China has given its state pension fund access to domestic stock for the first time ever, according to Chinese news agency Xinhua.
Local governments will now be able to invest as much as 30 per cent of their pension funds into shares listed on China's indices. Combined, the funds have assets worth around ¥2trn (£205bn), which means they could invest as much as ¥600bn (£62bn) in total.
Rules published by the State Council's website say money from the funds can be invested in China's stocks, equity funds and balanced funds. It is hoped that by increasing demand, prices will be pushed up.
On Friday last week, the Shanghai Composite Index closed four per cent slower following the release of disappointing manufacturing data for the country. Over the last month, factory output shrank at its fastest pace since 2009, adding to concern among investors that the country is entering a period of log-term economic decline.
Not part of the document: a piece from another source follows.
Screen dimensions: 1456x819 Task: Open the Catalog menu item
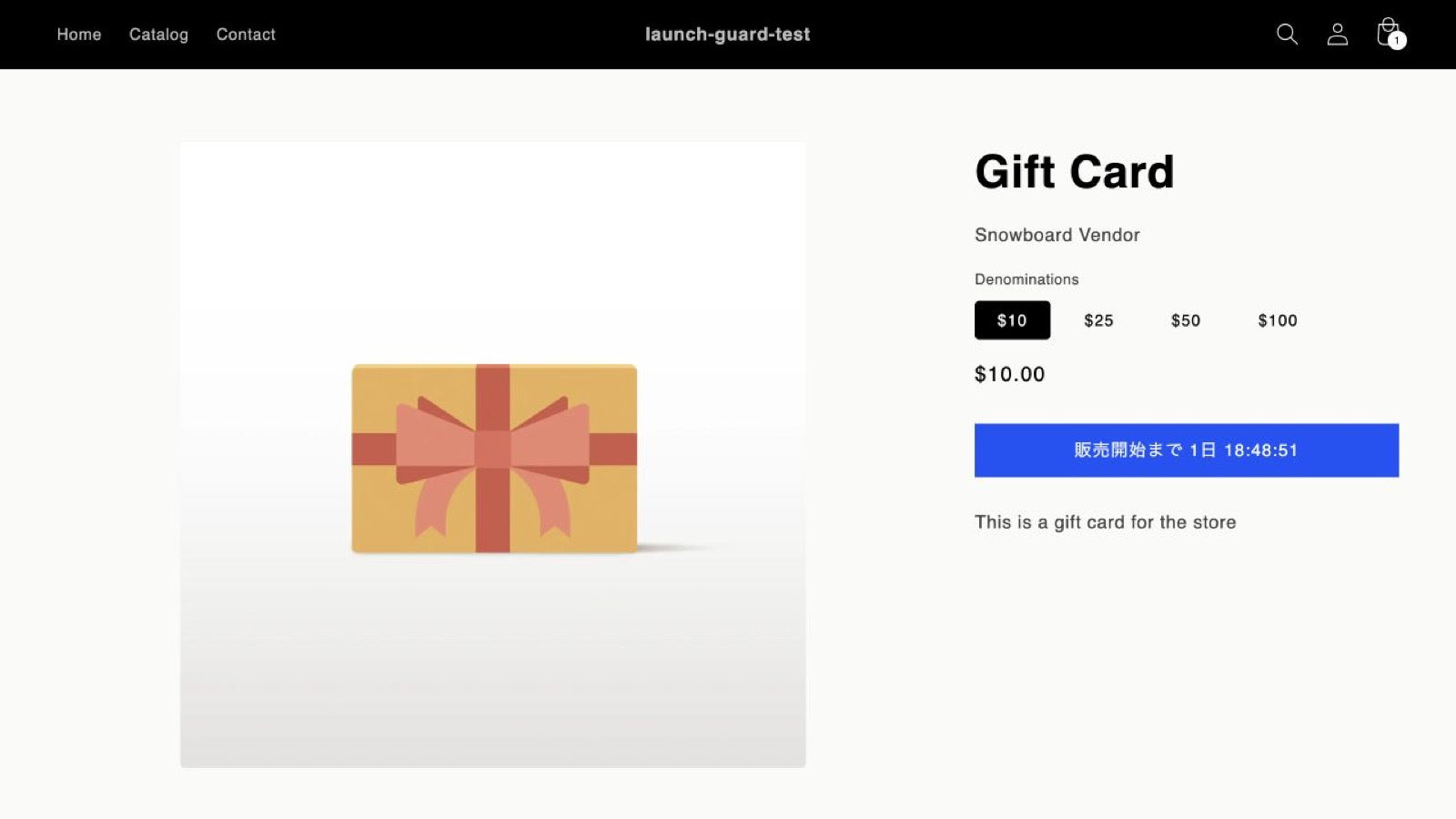(x=158, y=35)
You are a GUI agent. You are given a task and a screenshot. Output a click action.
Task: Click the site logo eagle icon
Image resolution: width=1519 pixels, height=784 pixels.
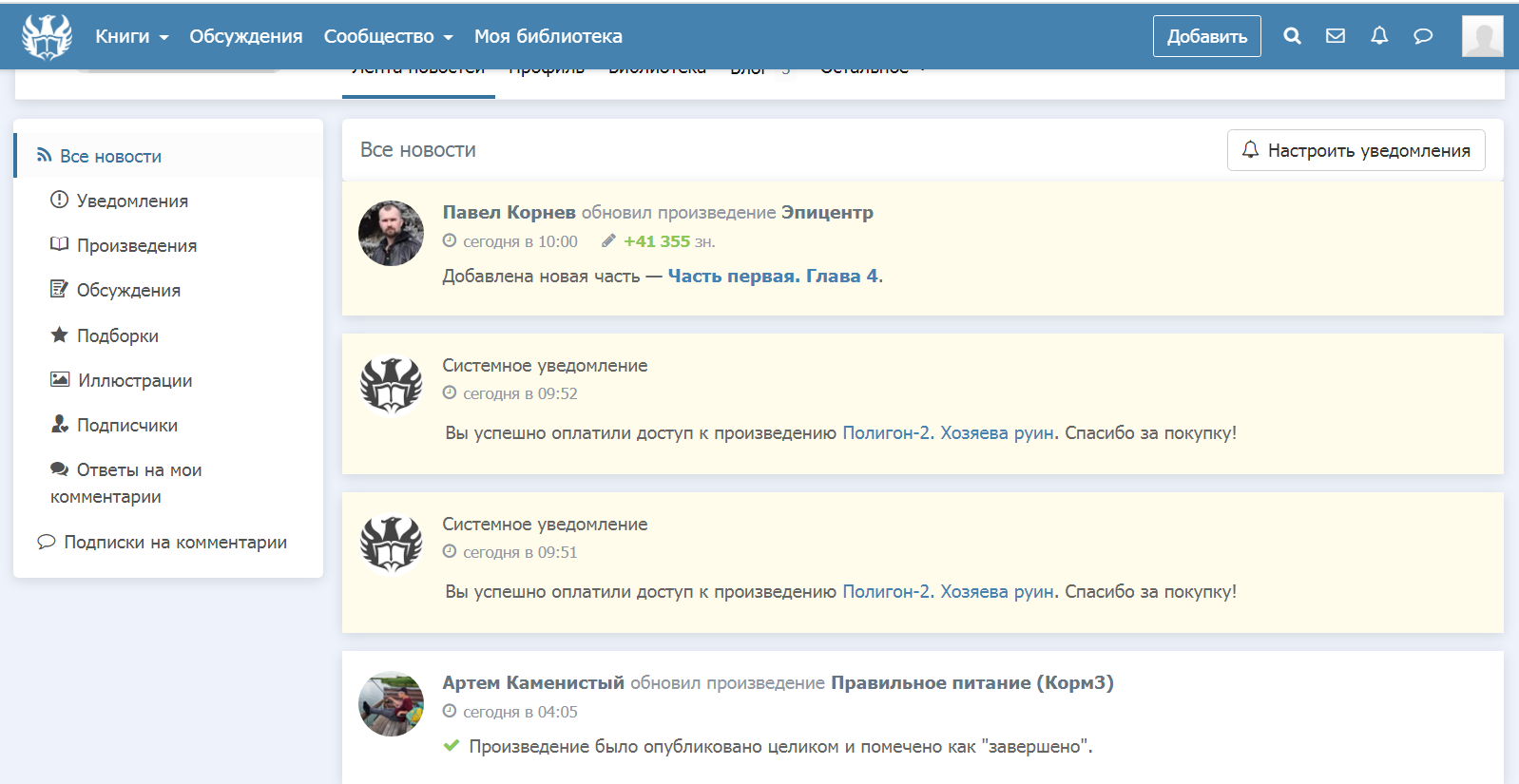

Second quarter figures for the year showed how China's economy grew by just seven per cent over the three-month period, which was slower than any time global financial crisis.
The Shanghai Composite Index finished the week 12 per cent lower overall, which had knock-on effects for global markets. Across the US and Europe, there were major stock declines, including on the FTSE 100, which suffered nine consecutive days of losses.
In another attempt to hinder slowdown in the world's second largest economy, China's central bank devalued the yuan last month.